Brain Tumors
Intensive Chemotherapy And Autologous Bone
Marrow Reconstitution For Patients With Recurrent Or
Progressive Malignant Brain Tumors:
A Pilot Study Of Three-Drug Therapy (Thiotepa, Etoposide
and Carboplatin).
Objective:
The objective of this study is to determine the response
rate, progression-free survival, overall survival and
toxicity of intensive chemotherapy followed by autologous
peripheral blood stem cell in patients with recurrent
high-risk brain tumors.
Treatment:
Patients with eligible non-bulky residual or recurrent
brain tumors will undergo autologous peripheral stem cell harvesting followed by treatment with high-dose
thiotepa, etoposide and carboplatin, and peripheral stem
cell transplantation.
Eligibility:
- Patients with the following malignant brain tumors
and who have not
previously been exposed to either thiotepa or VP-16 at
high doses are eligible:
a. Primitive neuroectodermal tumors (PNET) of the
brain or spinal cord.
b. Ependymoma, anaplastic ependymoma, or
ependymoblastoma of the brain or spinal cord.
c. Germ cell tumors of the brain or spinal cord.
d. Anaplastic astrocytoma or glioblastoma multiforme.
- Patients must have minimal non-bulky residual disease
defined radiologically.

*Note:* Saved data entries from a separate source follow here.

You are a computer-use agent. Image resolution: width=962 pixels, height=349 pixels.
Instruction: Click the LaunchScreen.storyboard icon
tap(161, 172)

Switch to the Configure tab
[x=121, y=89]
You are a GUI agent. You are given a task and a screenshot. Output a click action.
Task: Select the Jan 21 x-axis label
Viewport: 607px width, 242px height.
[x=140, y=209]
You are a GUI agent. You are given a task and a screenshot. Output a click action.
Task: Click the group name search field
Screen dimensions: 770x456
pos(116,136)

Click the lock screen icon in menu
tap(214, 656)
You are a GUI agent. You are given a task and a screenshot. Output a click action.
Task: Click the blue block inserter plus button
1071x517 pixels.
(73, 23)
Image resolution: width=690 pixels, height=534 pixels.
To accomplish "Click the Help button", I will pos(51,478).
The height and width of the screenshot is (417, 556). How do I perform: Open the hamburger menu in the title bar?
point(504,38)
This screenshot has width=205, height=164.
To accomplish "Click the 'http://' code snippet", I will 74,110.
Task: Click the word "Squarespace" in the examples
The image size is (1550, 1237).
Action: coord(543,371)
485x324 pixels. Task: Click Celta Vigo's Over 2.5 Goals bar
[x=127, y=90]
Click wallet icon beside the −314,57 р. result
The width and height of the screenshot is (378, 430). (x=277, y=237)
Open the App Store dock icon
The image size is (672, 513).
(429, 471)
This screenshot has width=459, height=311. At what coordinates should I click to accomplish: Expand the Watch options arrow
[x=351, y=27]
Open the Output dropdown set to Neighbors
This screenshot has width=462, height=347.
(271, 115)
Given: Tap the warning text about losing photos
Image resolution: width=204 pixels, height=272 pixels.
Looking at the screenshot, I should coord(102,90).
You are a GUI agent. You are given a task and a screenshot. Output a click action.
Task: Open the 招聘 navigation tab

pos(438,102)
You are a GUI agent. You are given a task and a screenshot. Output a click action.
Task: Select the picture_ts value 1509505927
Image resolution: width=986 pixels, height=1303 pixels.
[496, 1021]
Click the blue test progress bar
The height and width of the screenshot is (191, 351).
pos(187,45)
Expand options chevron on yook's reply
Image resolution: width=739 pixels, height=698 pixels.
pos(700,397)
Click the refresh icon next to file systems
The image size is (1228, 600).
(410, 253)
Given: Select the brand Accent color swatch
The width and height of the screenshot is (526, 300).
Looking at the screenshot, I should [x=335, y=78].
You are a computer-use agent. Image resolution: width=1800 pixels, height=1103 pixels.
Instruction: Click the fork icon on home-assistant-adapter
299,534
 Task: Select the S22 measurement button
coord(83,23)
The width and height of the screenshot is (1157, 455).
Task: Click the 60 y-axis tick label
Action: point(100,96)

Patients with bulky lesions may
undergo surgical debulking in order to become eligible
for treatment.
- Patients with PNET must have no evidence of marrow
involvement with tumor.
- Patients must have an anticipated life expectancy of
at least 3 months.
- Patients must not have received chemotherapy (except
corticosteroids) within one month prior to study.
- Patients must have normal renal and hepatic function.